Оба вели беспокойную жизнь, и, устав от Закопане, Ежи и Кристина путешествовали по Польше, посещали приемы и пресс-клубы в Варшаве, Кракове и Чешине, где Ежи представлял ее писателям, художникам и дипломатам. Именно в то время впервые пошли слухи, что загадочная Кристина работает на британскую разведку. Потом они уехали в Европу, и Кристина использовала для зарубежного паспорта вызывающую фотографию, которую сделала для конкурса «Мисс Полония». После нескольких месяцев в Париже они проехали по Франции до Швейцарии, где Ежи сломал ключицу, и они задержались; он писал книги и посещал клубы, а Кристина совершенствовалась в лыжном спорте и французском языке, а также попробовала себя в журналистике. Скитальческий, но финансово благополучный образ жизни ее устраивал, она купалась в свободе. Домашняя рутина ей никогда не подходила. Она была счастлива, радовалась интеллектуальному международному окружению и не слишком прислушивалась к горячим аргументам Ежи о нарастании фашизма, за и против различных союзов Польши или приближении общеевропейского кризиса.
К концу 1938 года польское Министерство иностранных дел снова призвало Ежи на службу, на этот раз в качестве консула в Кении с зоной ответственности, включавшей также Уганду, Танганьику и Занзибар (теперь Танзания), Ньяссу (теперь провинция Мозамбика), которые вместе занимали территорию, примерно равную всей Западной Европе.
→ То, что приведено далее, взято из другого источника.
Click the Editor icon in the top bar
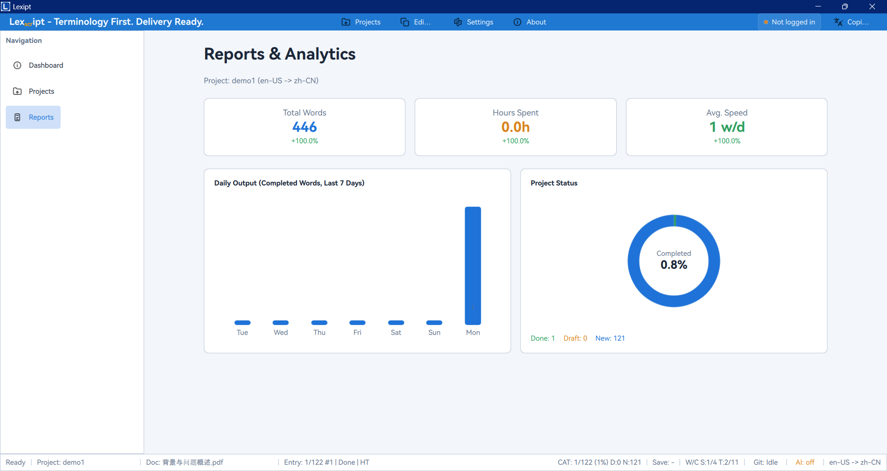Image resolution: width=887 pixels, height=471 pixels. [x=405, y=22]
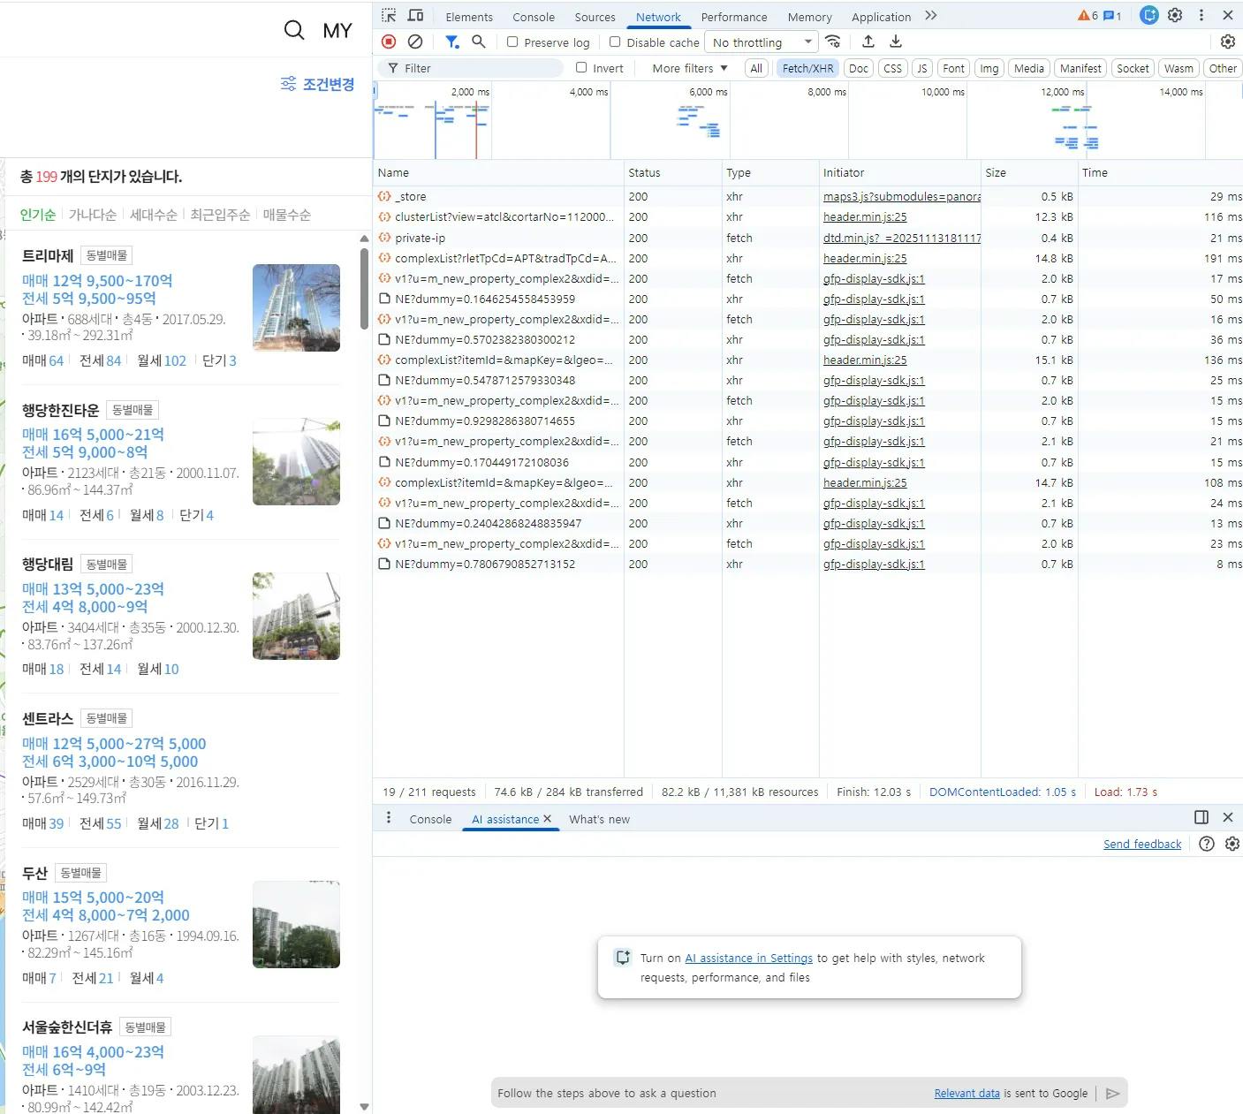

Ежи стал старшим дипломатом в колониальной стране с большим количеством европейских эмигрантов и британских офицеров из высших слоев общества, придерживавшихся аристократического тона в общении с белыми поселенцами, получавшими прибыль от чайных и кофейных плантаций. Кристина не стала идеальной женой дипломата: слишком прямолинейной и непредсказуемой она была; но благодаря силе характера, привлекательности и светским навыкам она определенно производила прекрасное впечатление на мужчин-дипломатов. Несмотря на опасения Ежи относительно колониализма, его любовь к Африке, а также жажда приключений у Кристины делали их настоящее и перспективы идеальными.
Первой остановкой на пути был Лондон, где в ожидании выполнения формальностей они провели несколько недель, посещая посольство и встречаясь с друзьями со всей Европы. Но если Ежи был в своей стихии, Кристина испытывала некоторую клаустрофобию – и их отношения становились более напряженными. Она стала проводить время со своими знакомыми, такими как Флориан Соколов, лондонский корреспондент «Варшавской прессы» и сын лидера сионистов Наума Соколова, он был «очень увлечен» Кристиной [19]. Флориан был с головой погружен в работу – он сотрудничал еще и с Би-би-си, и с сионистскими газетами, так что Кристина преодолела нелюбовь к офисной работе и предложила ему свои услуги в качестве секретаря на время пребывания в Лондоне [20]. В результате и, возможно, впервые она задумалась о перспективах для польских евреев в условиях растущего в Европе антисемитизма и о привлекательности переселения в Палестину.